Г. В. Флоровский как философ и историк русской мысли - Анатолий Черняев 12 стр.


Таким образом, философия истории Флоровского оказывается неразрывно связанной с его философско–антропологической концепцией: оба аспекта учения определяются друг через друга и трудно сказать, какой элемент в этой взаимосвязи является первичным. Однако нетрудно заметить, что концепция Флоровского тесно связана с мыслительной традицией персонализма, в частности русского, для которого весьма характерен подобный историософский уклон. В то же время русские персоналисты активно вдохновлялись идеей противостояния бездуховному способу существования, ориентированному на принципы детерминизма.

Философия представителей западного и, особенно, русского персонализма привлекала внимания Флоровского с ранних лет, о чем может свидетельствовать, в частности, его рецензия на книгу С. Аскольдова об А. А. Козлове, опубликованная в 1913 г., его интерес к идеям Ш. Ренувье. "Гетерогенность" персонологии Флоровского констатирует С. С. Хоружий. По мнению Л. Шоу, учение Флоровского о свободе личности возникло под влиянием философии У. Джеймса: "Джеймсовский взгляд на проблему осуществления свободы воли перед лицом разного рода религиозного монизма и научного детерминизма постоянно привлекал Флоровского, как философа, патролога, историка и богослова". Вероятно, такое влияние имело место, но все же главным источником вдохновения для Флоровского в данном случае явилась философия Бердяева. В пользу данной версии свидетельствует и переписка молодого Флоровского, на основании которой можно представить круг его чтения, в котором преобладали труды русских религиозных философов группы "Путь", в том числе Бердяева.

Учение Бердяева о личности, свободе и творчестве в основных чертах было сформулировано уже в дореволюционных произведениях, которые должны были быть прекрасно известны увлеченному философией сыну одесского протоиерея, следившего за всеми книжными новинками такого содержания. Фактически в рассмотренных выше работах, выдвигающих на первый план трагедийный пафос личностного творчества, Флоровский выступает как последователь Бердяева, повторяет его ключевые мотивы и акценты. Основное различие состоит в том, что Флоровский попытался адаптировать философию Бердяева к православно- христианскому мировоззрению, сублимировать заложенные в ней бунтарские тенденции и перебазировать всю эту концепцию с "еретических" источников вроде Я. Бёме на более "благопристойную" ортодоксальную основу.
- - -
### Задание 1
В каком году, согласно тексту о Флоровском, вышла его рецензия на книгу С. Аскольдова об А. А. Козлове?
### Задание 2
Повторите дословно отрывок из текста о Флоровском от «Таким образом, философия» до «на принципы детерминизма.».

### Исходные данные
- - -
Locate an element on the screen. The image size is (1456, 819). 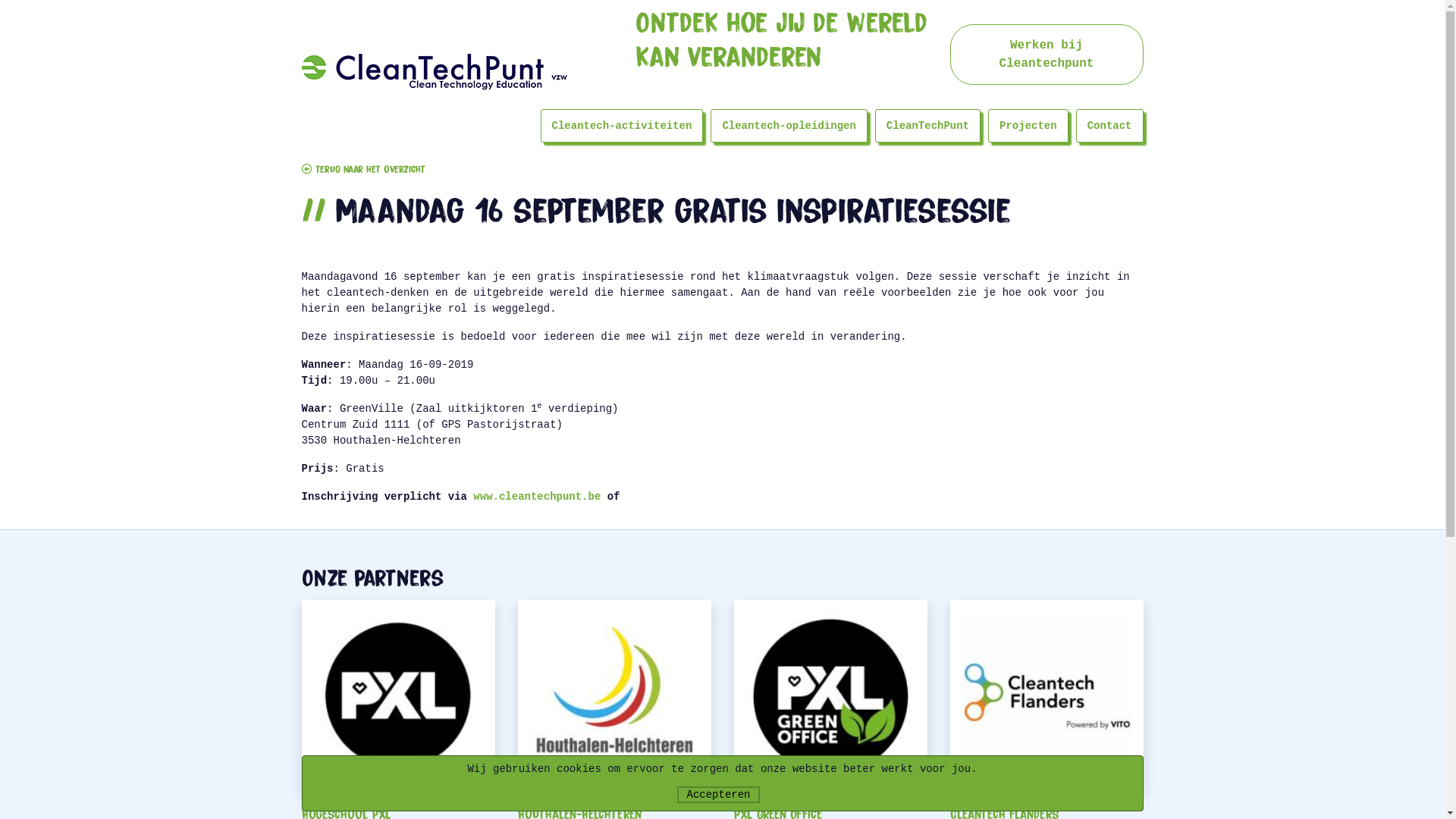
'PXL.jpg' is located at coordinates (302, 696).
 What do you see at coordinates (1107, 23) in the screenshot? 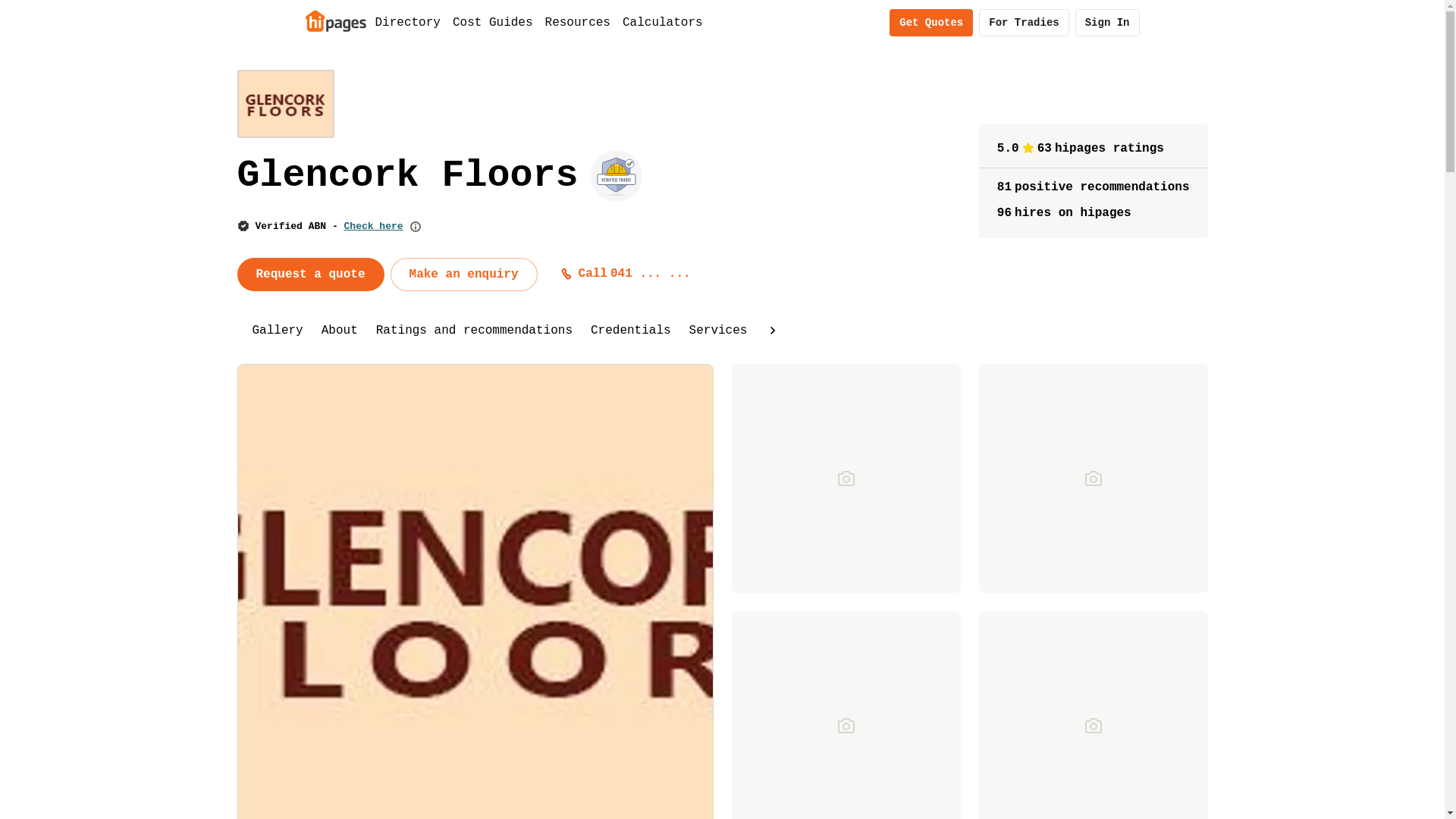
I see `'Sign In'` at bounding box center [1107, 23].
- - -
### Полный ответ 1
В 1913 году.

### Полный ответ 2
Таким образом, философия истории Флоровского оказывается неразрывно связанной с его философско–антропологической концепцией: оба аспекта учения определяются друг через друга и трудно сказать, какой элемент в этой взаимосвязи является первичным. Однако нетрудно заметить, что концепция Флоровского тесно связана с мыслительной традицией персонализма, в частности русского, для которого весьма характерен подобный историософский уклон. В то же время русские персоналисты активно вдохновлялись идеей противостояния бездуховному способу существования, ориентированному на принципы детерминизма.